Blockchain startups also have to reckon with the protection of personal data, since contact and documentary data of investors, users and other interested parties are collected and used. An ICO that is conducted in the EU or involves Europeans will have to meet the requirements of a GDPR.
Consider common examples:
- Formation of a white-list during the ICO – personal data is not recorded in the blockchain, but simply formed into a list of investors who buy tokens
- Verification of users during fundraising (KYC compliance) – data is collected to confirm the identity and lawfulness of the investor, they will also not be associated with blockchain technology;
- Authorization in the personal account of the ICO-investor (not used blockchain);
- Creating digital identification on the blockchain (validating identities on a blockchain) – in this case, the blockchain will be used to record personal data. This will make it possible to identify an individual using blockchain data.
In the first three cases, the requirements for the protection of personal data will be similar to any e-commerce project. Difficulties with GDPR-compliance may arise in companies that provide blockchain identification services in the European Union. This implies the fixing of information (name, contact and passport data, financial information) of customers in the blockchain, which may cause problems with the implementation of certain requirements of the Regulations.
The revolutionary technology of blockchain is that the data is recorded so that it is impossible to delete or correct the information after that. The main idea is distributed information storage. Information is written to the blockchain by validators (or nodes, as they are called), which work according to the algorithms of consensus Proof-of-Work, Proof-of-Stake and others. Nodes are servers on which information is stored and which, according to the results of mathematical calculations, confirm or reject the recording of data in the blockchain.
Nodes can be located in different parts of the world, and each of them will record information. When the data is confirmed and recorded, the information is distributed to the rest of the server nodes, which write new data blocks to it.
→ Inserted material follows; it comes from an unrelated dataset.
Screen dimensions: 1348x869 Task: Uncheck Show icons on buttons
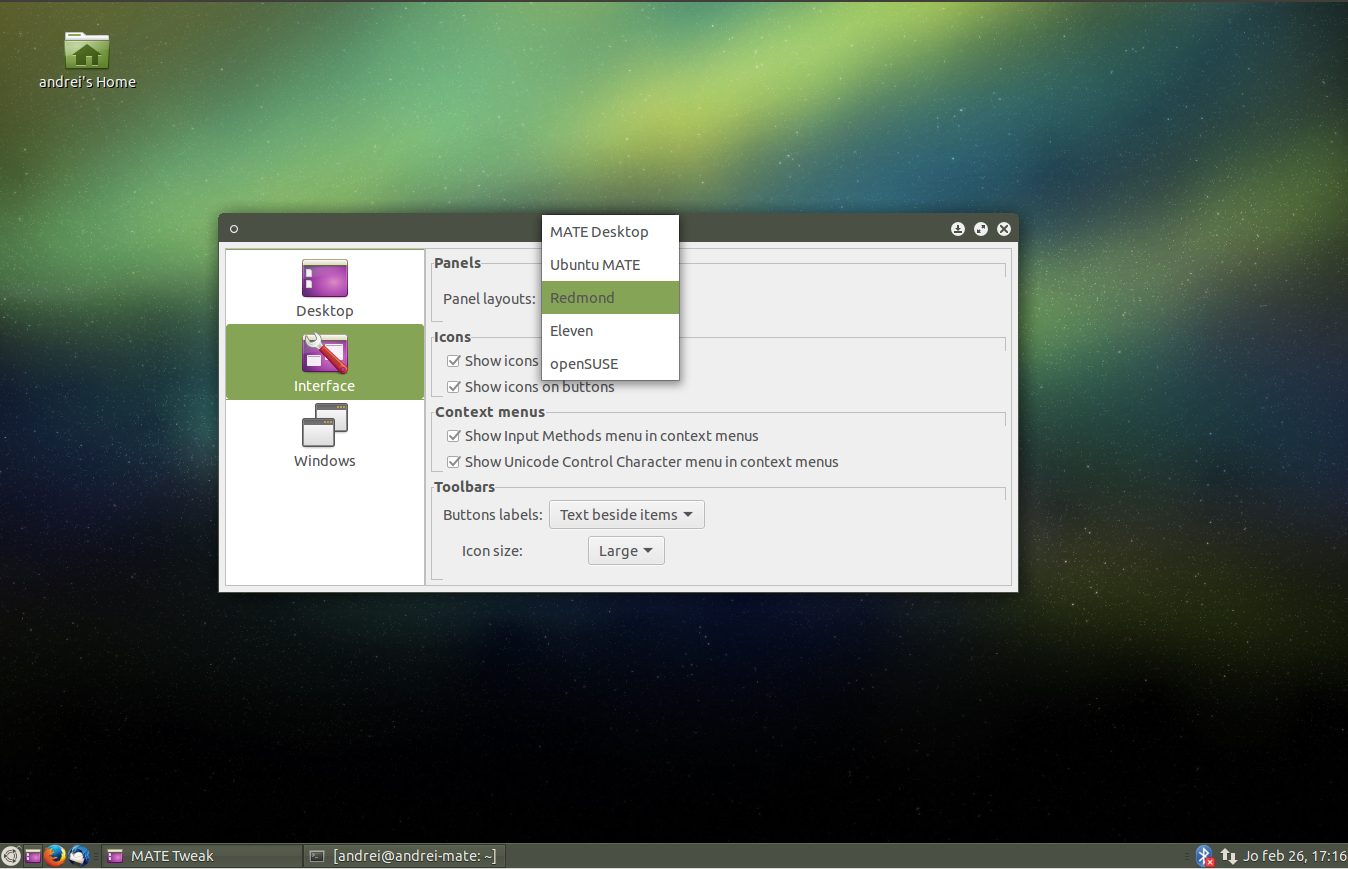(454, 387)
The reliability of the previous blocks is checked with copies of the blockchain of the other nodes.
Such a model leads to the fact that if the previous records are mismatched (compromised) by one of the validators, the other nodes do not confirm the accuracy of the data, and the subsequent blocks collapse. As a result, other participants in the system reject the dishonest player, making the blockchain resistant to fraud. Information that was once entered into the database can no longer be corrected or deleted since subsequent records are in cryptographic communication with the previous ones.
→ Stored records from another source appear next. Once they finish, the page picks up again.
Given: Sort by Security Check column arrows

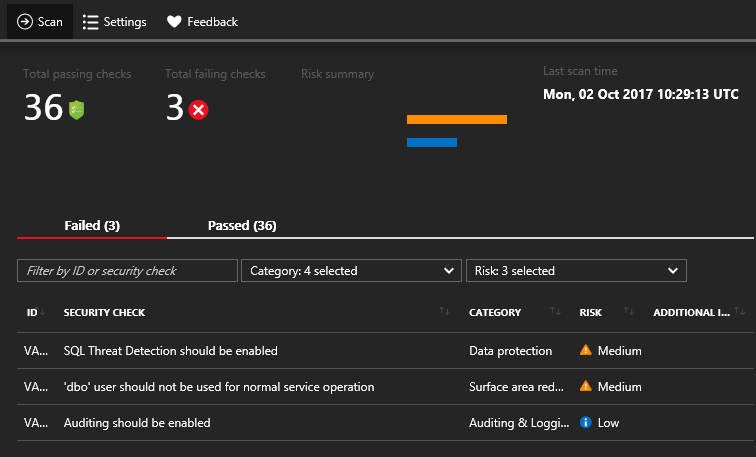Looking at the screenshot, I should point(445,312).
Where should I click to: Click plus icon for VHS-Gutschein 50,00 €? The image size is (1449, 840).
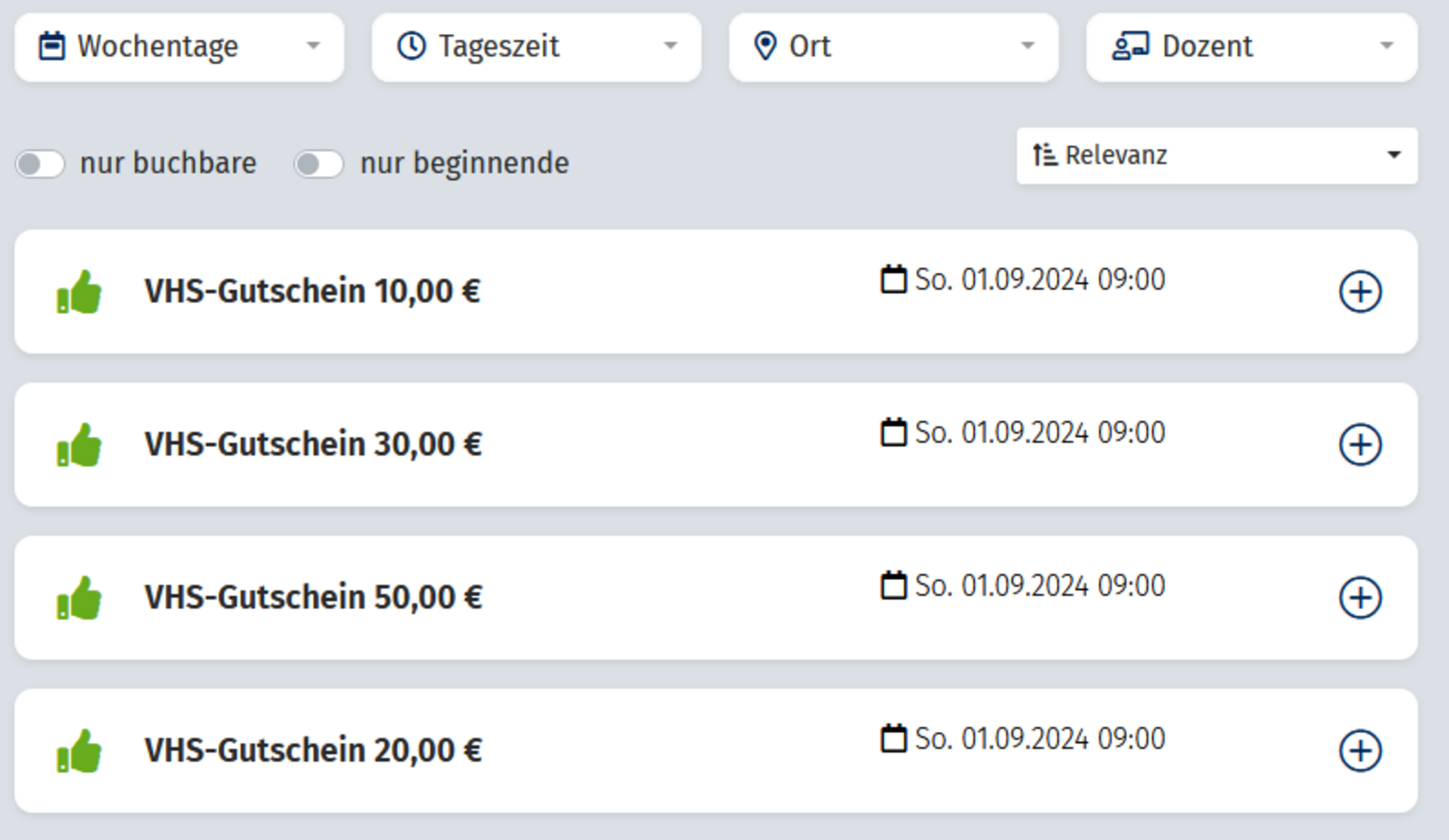[x=1360, y=597]
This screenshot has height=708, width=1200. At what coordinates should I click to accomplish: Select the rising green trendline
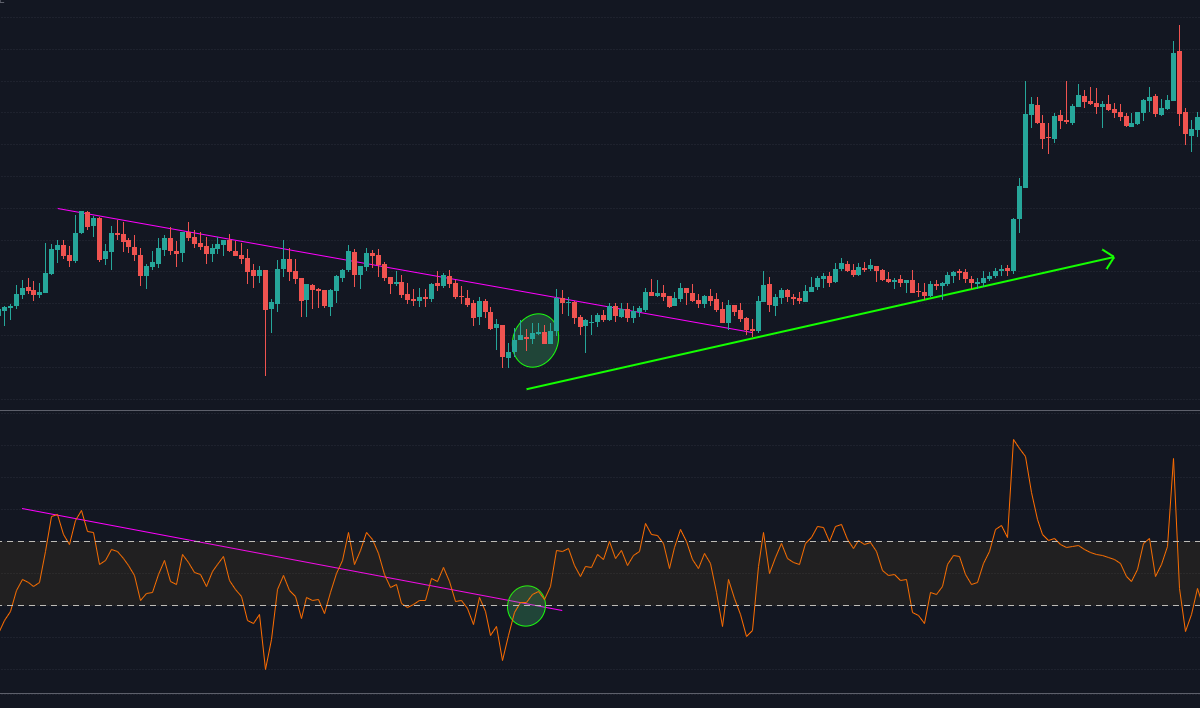point(820,323)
In 2009, it was proposed to reform the EU legislation on the protection of personal data. The previous Directive of the European Union on the protection of personal data 1995 (Data Protection Directive) did not provide protection according to the modern standards, as it was adopted when personal data were not yet of exceptional value.
Today, companies personalize most of the digital services, and this requires an analysis of preferences and the widest possible information about the user. Structuring and correct use of information provide a competitive advantage and generate significant profits. These features, on the other hand, lead to the abuse of personal data, which is why a reform of their protection was required.
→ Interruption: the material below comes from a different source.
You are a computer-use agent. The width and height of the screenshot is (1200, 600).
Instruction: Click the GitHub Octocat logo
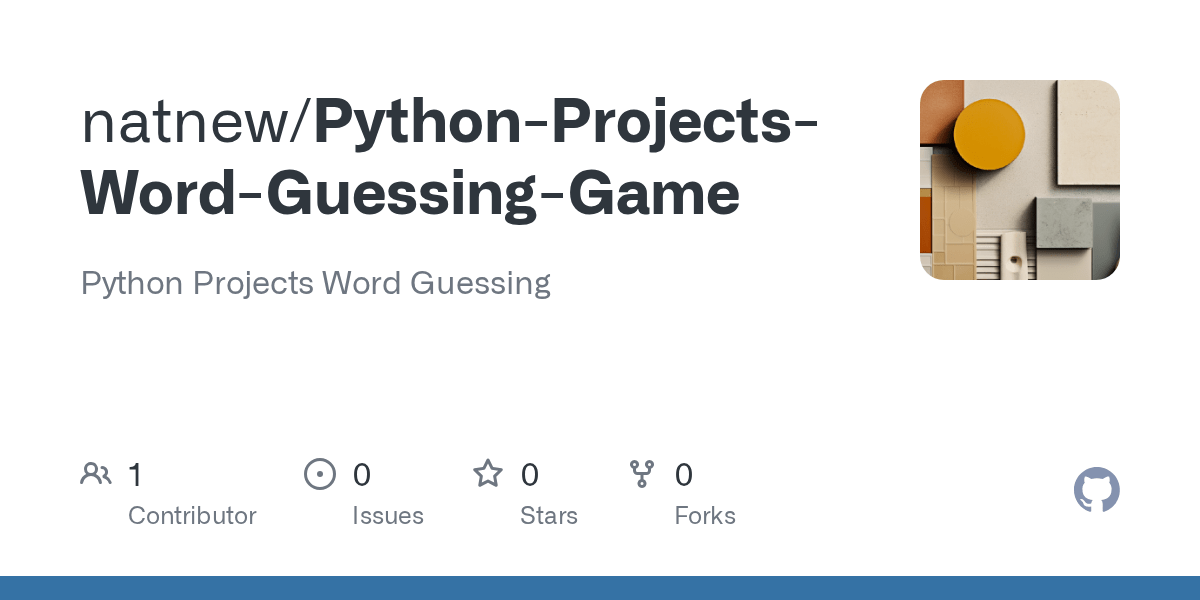1096,490
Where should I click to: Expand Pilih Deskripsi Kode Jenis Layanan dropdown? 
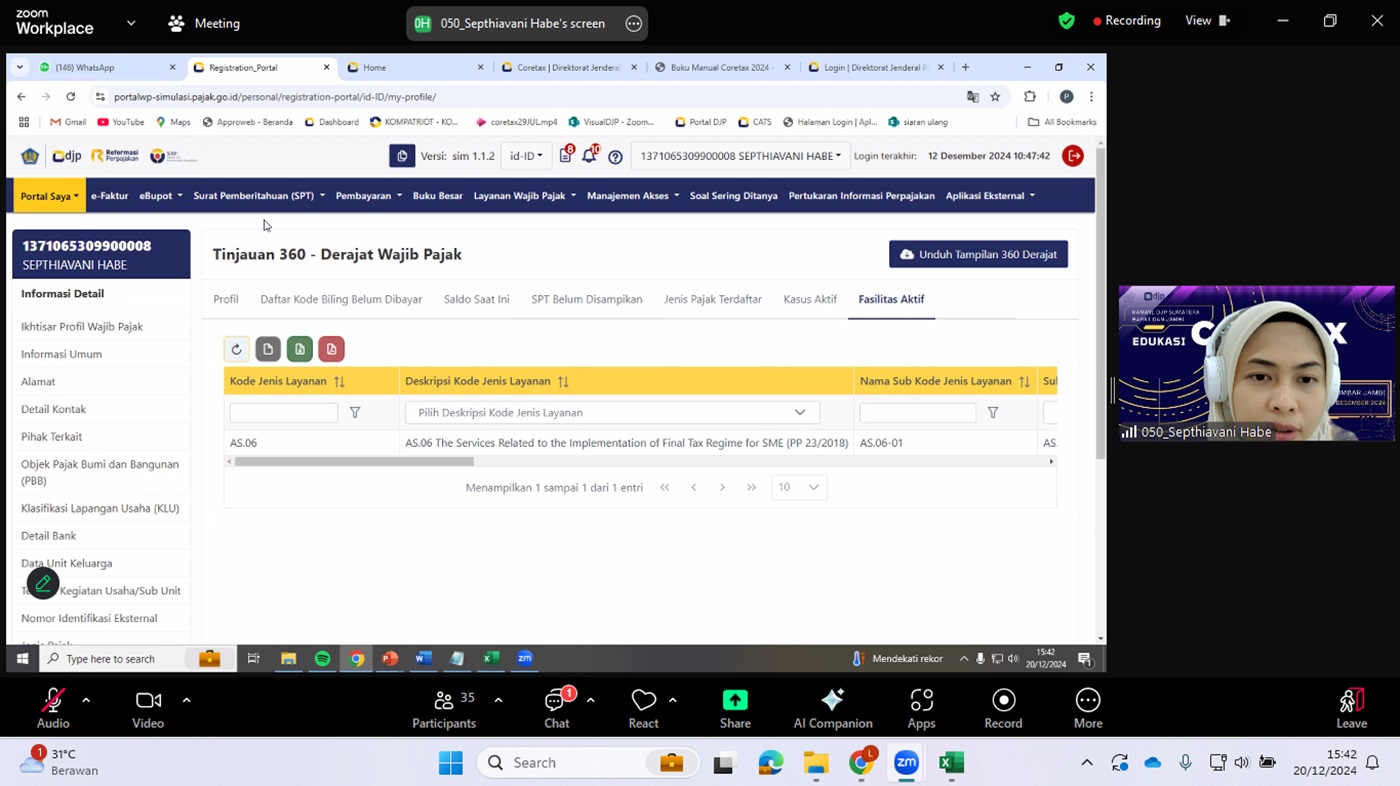click(x=612, y=412)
The first draft of the GDPR was published back in 2012. At that time, Bitcoin capitalization was only $ 50 million (now $ 121 billion), and the first Ethereum issue took place only three years later, on July 30, 2015. The blockchain had not yet gained popularity, so the European Parliament did not take this specificity into account when developing reform.
In 2016, the EU adopted the final version of the GDPR (with the introduction of the action in 2018), and the features of the blockchain have not been taken into account. It turns out, at the time of the adoption of the Regulations, it was already outdated for the current realities. Therefore, the conflict between reality and legal regulation raises questions when writing data to the blockchain.